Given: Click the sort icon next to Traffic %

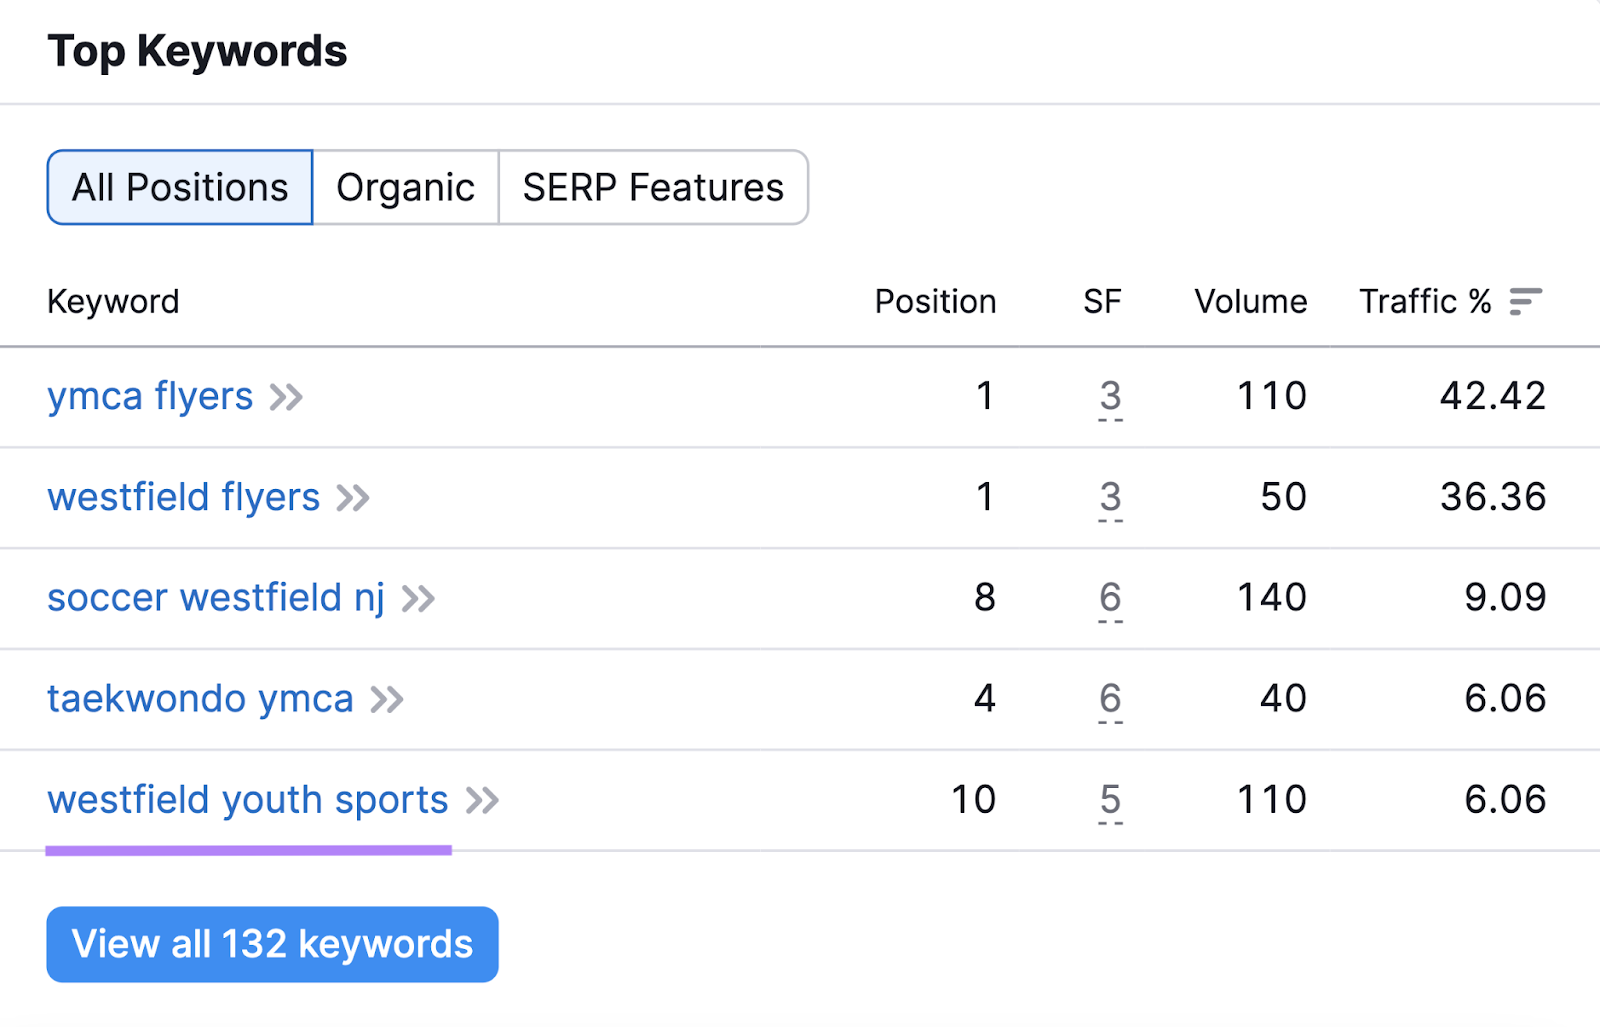Looking at the screenshot, I should click(x=1524, y=300).
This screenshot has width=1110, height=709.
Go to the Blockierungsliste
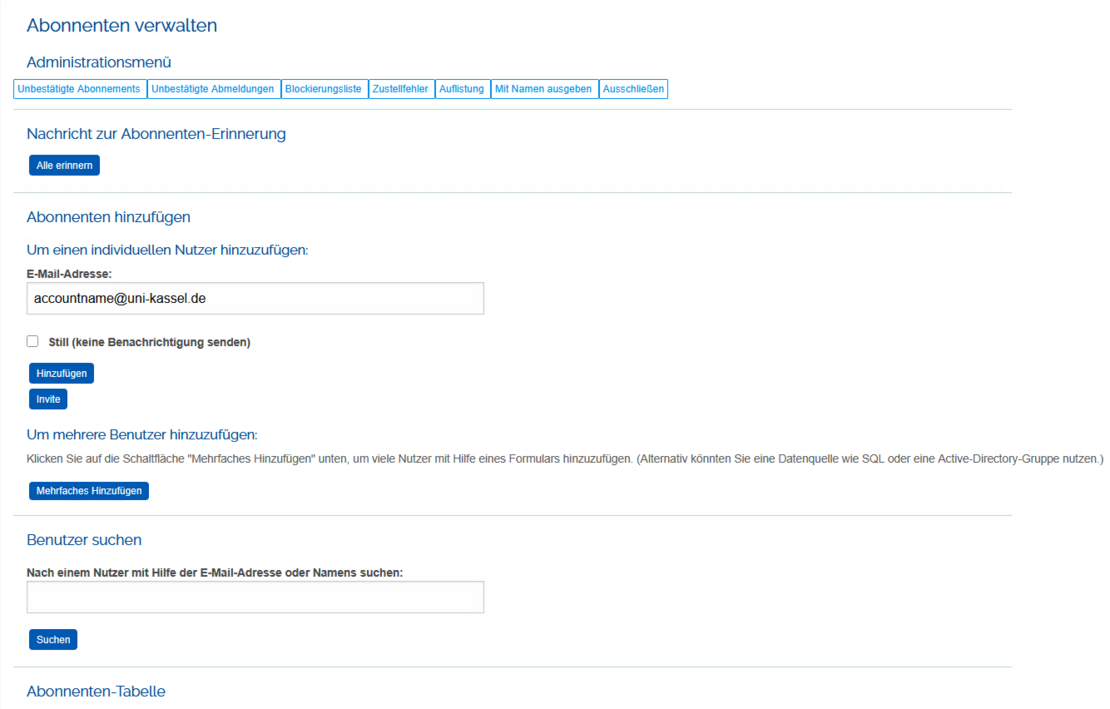click(323, 89)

^^^^

Written exercise. Can you turn the lines of the material above into a Markdown table with the columns "Row" and "Line", numbering each row, skipping blank lines and leaving the pictures out?

Expected answer.
| Row | Line |
|---|---|
| 1 | Given: Click the sort icon next to Traffic % |
| 2 | Looking at the screenshot, I should click(x=1524, y=300). |
| 3 | This screenshot has width=1110, height=709. |
| 4 | Go to the Blockierungsliste |
| 5 | click(323, 89) |